Re: [PoC] Non-volatile WAL buffer

From: Masahiko Sawada <sawada(dot)mshk(at)gmail(dot)com>
To: Tomas Vondra <tomas(dot)vondra(at)enterprisedb(dot)com>
Cc: Heikki Linnakangas <hlinnaka(at)iki(dot)fi>, "tsunakawa(dot)takay(at)fujitsu(dot)com" <tsunakawa(dot)takay(at)fujitsu(dot)com>, Takashi Menjo <takashi(dot)menjo(at)gmail(dot)com>, Takashi Menjo <takashi(dot)menjou(dot)vg(at)hco(dot)ntt(dot)co(dot)jp>, "Deng, Gang" <gang(dot)deng(at)intel(dot)com>, "pgsql-hackers(at)postgresql(dot)org" <pgsql-hackers(at)postgresql(dot)org>
Subject: Re: [PoC] Non-volatile WAL buffer
Date: 2021-02-13 03:18:36
Message-ID: CAD21AoB_FX=Ce_r1rZjFjKqFnW=FaZFh+CvGheh1y7BJMLfGjQ@mail.gmail.com
Views: Raw Message | Whole Thread | Download mbox | Resend email
Thread:
Lists: pgsql-hackers

On Thu, Jan 28, 2021 at 1:41 AM Tomas Vondra
<tomas(dot)vondra(at)enterprisedb(dot)com> wrote:
>
> On 1/25/21 3:56 AM, Masahiko Sawada wrote:
> >>
> >> ...
> >>
> >> On 1/21/21 3:17 AM, Masahiko Sawada wrote:
> >>> ...
> >>>
> >>> While looking at the two methods: NTT and simple-no-buffer, I realized
> >>> that in XLogFlush(), NTT patch flushes (by pmem_flush() and
> >>> pmem_drain()) WAL without acquiring WALWriteLock whereas
> >>> simple-no-buffer patch acquires WALWriteLock to do that
> >>> (pmem_persist()).

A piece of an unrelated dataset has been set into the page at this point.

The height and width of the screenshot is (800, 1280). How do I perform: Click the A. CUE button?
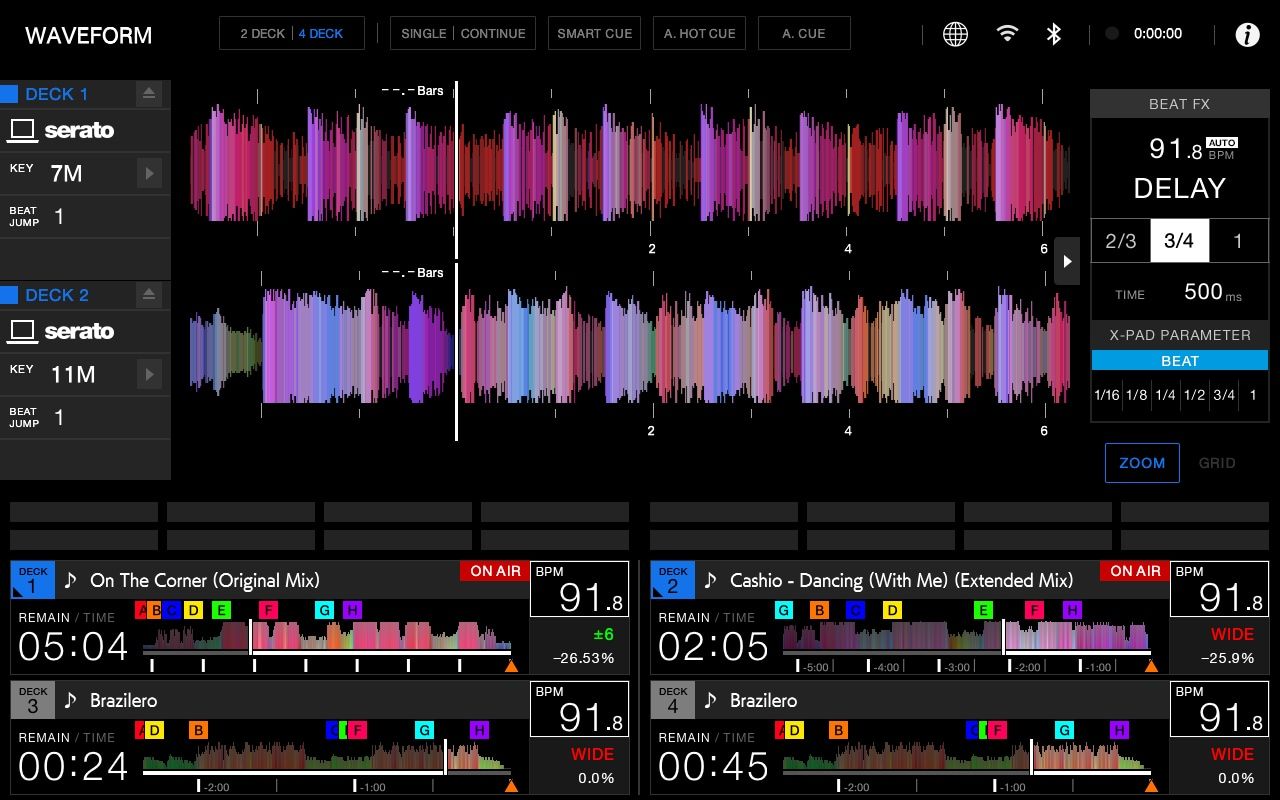click(803, 34)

I wonder if this also affected the performance
> >>> differences between those two methods since WALWriteLock serializes
> >>> the operations. With PMEM, multiple backends can concurrently flush
> >>> the records if the memory region is not overlapped? If so, flushing
> >>> WAL without WALWriteLock would be a big benefit.
> >>>
> >>
> >> That's a very good question - it's quite possible the WALWriteLock is
> >> not really needed, because the processes are actually "writing" the WAL
> >> directly to PMEM. So it's a bit confusing, because it's only really
> >> concerned about making sure it's flushed.
> >>
> >> And yes, multiple processes certainly can write to PMEM at the same
> >> time, in fact it's a requirement to get good throughput I believe. My
> >> understanding is we need ~8 processes, at least that's what I heard from
> >> people with more PMEM experience.
> >
> > Thanks, that's good to know.
> >
> >>
> >> TBH I'm not convinced the code in the "simple-no-buffer" code (coming
> >> from the 0002 patch) is actually correct. Essentially, consider the
> >> backend needs to do a flush, but does not have a segment mapped. So it
> >> maps it and calls pmem_drain() on it.
> >>
> >> But does that actually flush anything? Does it properly flush changes
> >> done by other processes that may not have called pmem_drain() yet? I
> >> find this somewhat suspicious and I'd bet all processes that did write
> >> something have to call pmem_drain().
> >
> For the record, from what I learned / been told by engineers with PMEM
> experience, calling pmem_drain() should properly flush changes done by
> other processes. So it should be sufficient to do that in XLogFlush(),
> from a single process.
>
> My understanding is that we have about three challenges here:
>
> (a) we still need to track how far we flushed, so this needs to be
> protected by some lock anyway (although perhaps a much smaller section
> of the function)
>
> (b) pmem_drain() flushes all the changes, so it flushes even "future"
> part of the WAL after the requested LSN, which may negatively affects
> performance I guess. So I wonder if pmem_persist would be a better fit,
> as it allows specifying a range that should be persisted.
>
> (c) As mentioned before, PMEM behaves differently with concurrent
> access, i.e. it reaches peak throughput with relatively low number of
> threads wroting data, and then the throughput drops quite quickly. I'm
> not sure if the same thing applies to pmem_drain() too - if it does, we
> may need something like we have for insertions, i.e. a handful of locks
> allowing limited number of concurrent inserts.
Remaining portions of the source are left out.